Verbatim copy without images: repeat the records in full.

BEGIN Source material

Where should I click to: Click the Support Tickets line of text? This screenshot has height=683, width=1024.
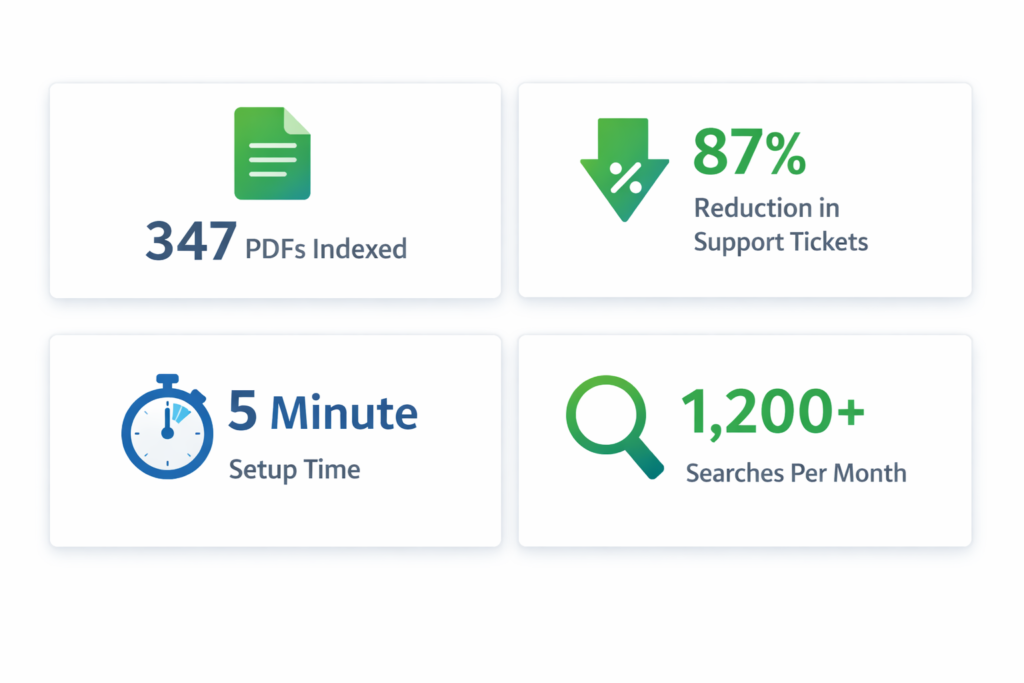pos(781,241)
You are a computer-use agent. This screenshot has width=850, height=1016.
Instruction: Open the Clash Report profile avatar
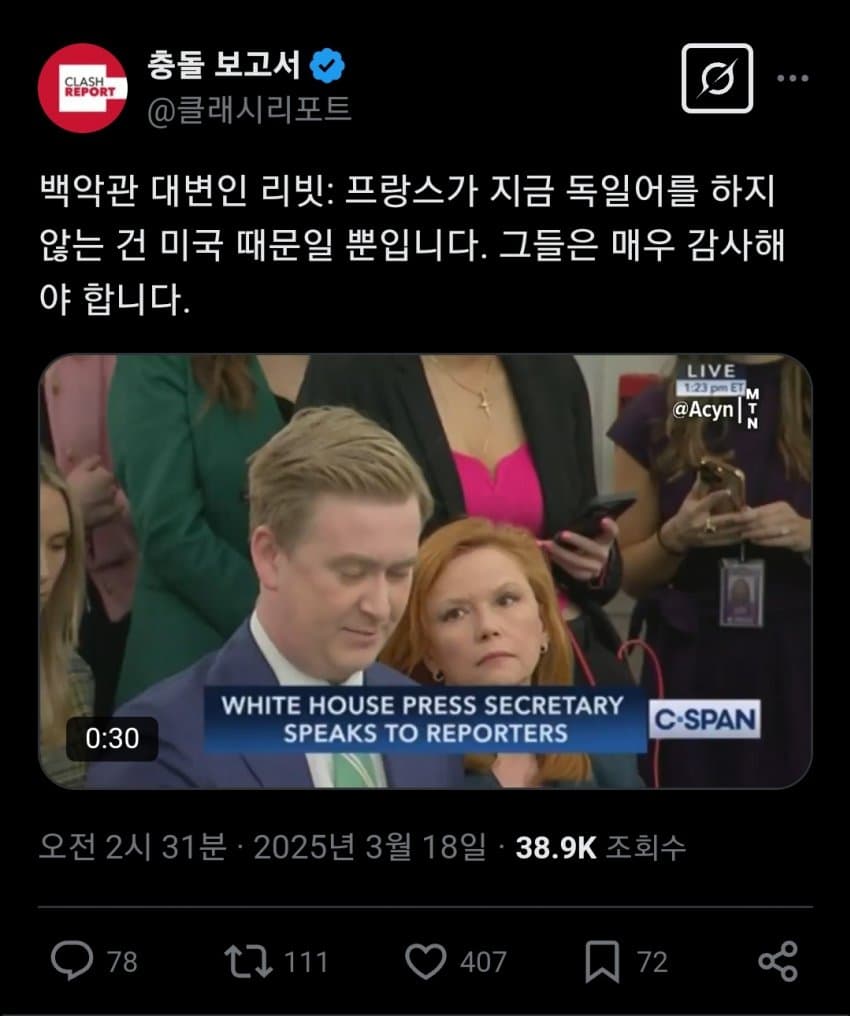[x=82, y=88]
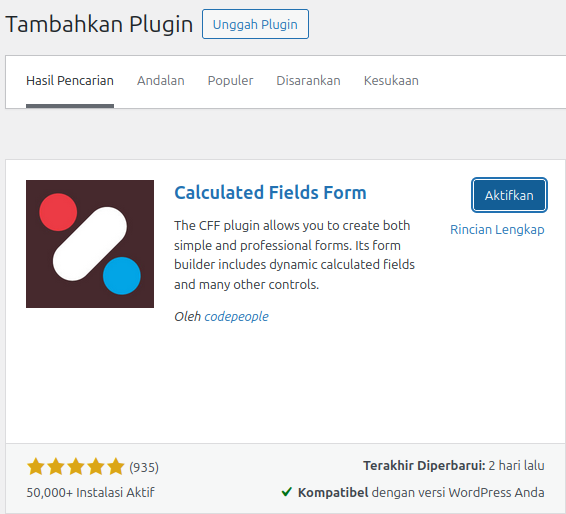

END Source material

* Output:
Where should I click to: Click the Support Tickets line of text? This screenshot has height=683, width=1024.
pos(781,241)
You are a computer-use agent. This screenshot has width=850, height=1016.
Instruction: Open the Clash Report profile avatar
[x=82, y=88]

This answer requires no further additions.